- [Exercise description]:
Could you echo every line of the data below, word for word, without leaving anything out?

- [Listed entries]:

╭──

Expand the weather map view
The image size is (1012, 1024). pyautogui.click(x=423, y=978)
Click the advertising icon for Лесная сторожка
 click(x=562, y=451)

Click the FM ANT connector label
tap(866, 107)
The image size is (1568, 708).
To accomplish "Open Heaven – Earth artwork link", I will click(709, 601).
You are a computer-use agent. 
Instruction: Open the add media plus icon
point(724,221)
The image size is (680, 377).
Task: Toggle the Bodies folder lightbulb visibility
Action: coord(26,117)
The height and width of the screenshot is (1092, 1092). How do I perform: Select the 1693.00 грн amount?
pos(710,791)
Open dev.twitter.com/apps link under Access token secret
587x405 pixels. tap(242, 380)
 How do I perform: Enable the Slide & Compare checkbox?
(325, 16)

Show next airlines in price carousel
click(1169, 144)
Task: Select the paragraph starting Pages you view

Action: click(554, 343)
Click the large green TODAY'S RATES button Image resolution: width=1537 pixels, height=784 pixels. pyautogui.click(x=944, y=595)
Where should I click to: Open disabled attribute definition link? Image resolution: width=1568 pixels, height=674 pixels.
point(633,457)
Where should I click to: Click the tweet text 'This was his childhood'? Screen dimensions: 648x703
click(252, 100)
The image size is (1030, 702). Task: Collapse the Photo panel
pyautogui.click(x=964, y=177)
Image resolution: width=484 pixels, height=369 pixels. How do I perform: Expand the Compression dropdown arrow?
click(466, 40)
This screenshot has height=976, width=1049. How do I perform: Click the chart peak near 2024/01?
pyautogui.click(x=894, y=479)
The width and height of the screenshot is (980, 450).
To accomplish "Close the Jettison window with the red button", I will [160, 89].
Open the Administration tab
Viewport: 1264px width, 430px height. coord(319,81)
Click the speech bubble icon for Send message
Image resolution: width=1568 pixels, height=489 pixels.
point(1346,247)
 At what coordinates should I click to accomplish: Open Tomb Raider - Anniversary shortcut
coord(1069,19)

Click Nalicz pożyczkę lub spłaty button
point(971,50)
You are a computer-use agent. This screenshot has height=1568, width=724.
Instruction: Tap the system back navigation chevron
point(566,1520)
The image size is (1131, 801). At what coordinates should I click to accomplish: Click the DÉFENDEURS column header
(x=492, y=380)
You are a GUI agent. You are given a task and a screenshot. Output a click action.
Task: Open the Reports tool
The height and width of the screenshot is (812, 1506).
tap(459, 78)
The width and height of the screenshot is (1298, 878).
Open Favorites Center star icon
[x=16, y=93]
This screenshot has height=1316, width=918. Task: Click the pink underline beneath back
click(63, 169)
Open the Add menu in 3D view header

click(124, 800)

╰──

- [Solution to this task]:
Expand the weather map view
The image size is (1012, 1024). pyautogui.click(x=423, y=978)
Click the advertising icon for Лесная сторожка
 click(x=562, y=451)

Click the FM ANT connector label
tap(866, 107)
The image size is (1568, 708).
To accomplish "Open Heaven – Earth artwork link", I will click(709, 601).
You are a computer-use agent. 
Instruction: Open the add media plus icon
point(724,221)
The image size is (680, 377).
Task: Toggle the Bodies folder lightbulb visibility
Action: coord(26,117)
The height and width of the screenshot is (1092, 1092). How do I perform: Select the 1693.00 грн amount?
pos(710,791)
Open dev.twitter.com/apps link under Access token secret
587x405 pixels. tap(242, 380)
 How do I perform: Enable the Slide & Compare checkbox?
(325, 16)

Show next airlines in price carousel
click(1169, 144)
Task: Select the paragraph starting Pages you view

Action: click(554, 343)
Click the large green TODAY'S RATES button Image resolution: width=1537 pixels, height=784 pixels. pyautogui.click(x=944, y=595)
Where should I click to: Open disabled attribute definition link? Image resolution: width=1568 pixels, height=674 pixels.
point(633,457)
Where should I click to: Click the tweet text 'This was his childhood'? Screen dimensions: 648x703
click(252, 100)
The image size is (1030, 702). Task: Collapse the Photo panel
pyautogui.click(x=964, y=177)
Image resolution: width=484 pixels, height=369 pixels. How do I perform: Expand the Compression dropdown arrow?
click(466, 40)
This screenshot has height=976, width=1049. How do I perform: Click the chart peak near 2024/01?
pyautogui.click(x=894, y=479)
The width and height of the screenshot is (980, 450).
To accomplish "Close the Jettison window with the red button", I will [160, 89].
Open the Administration tab
Viewport: 1264px width, 430px height. coord(319,81)
Click the speech bubble icon for Send message
Image resolution: width=1568 pixels, height=489 pixels.
point(1346,247)
 At what coordinates should I click to accomplish: Open Tomb Raider - Anniversary shortcut
coord(1069,19)

Click Nalicz pożyczkę lub spłaty button
point(971,50)
You are a computer-use agent. This screenshot has height=1568, width=724.
Instruction: Tap the system back navigation chevron
point(566,1520)
The image size is (1131, 801). At what coordinates should I click to accomplish: Click the DÉFENDEURS column header
(x=492, y=380)
You are a GUI agent. You are given a task and a screenshot. Output a click action.
Task: Open the Reports tool
The height and width of the screenshot is (812, 1506).
tap(459, 78)
The width and height of the screenshot is (1298, 878).
Open Favorites Center star icon
[x=16, y=93]
This screenshot has height=1316, width=918. Task: Click the pink underline beneath back
click(63, 169)
Open the Add menu in 3D view header

click(124, 800)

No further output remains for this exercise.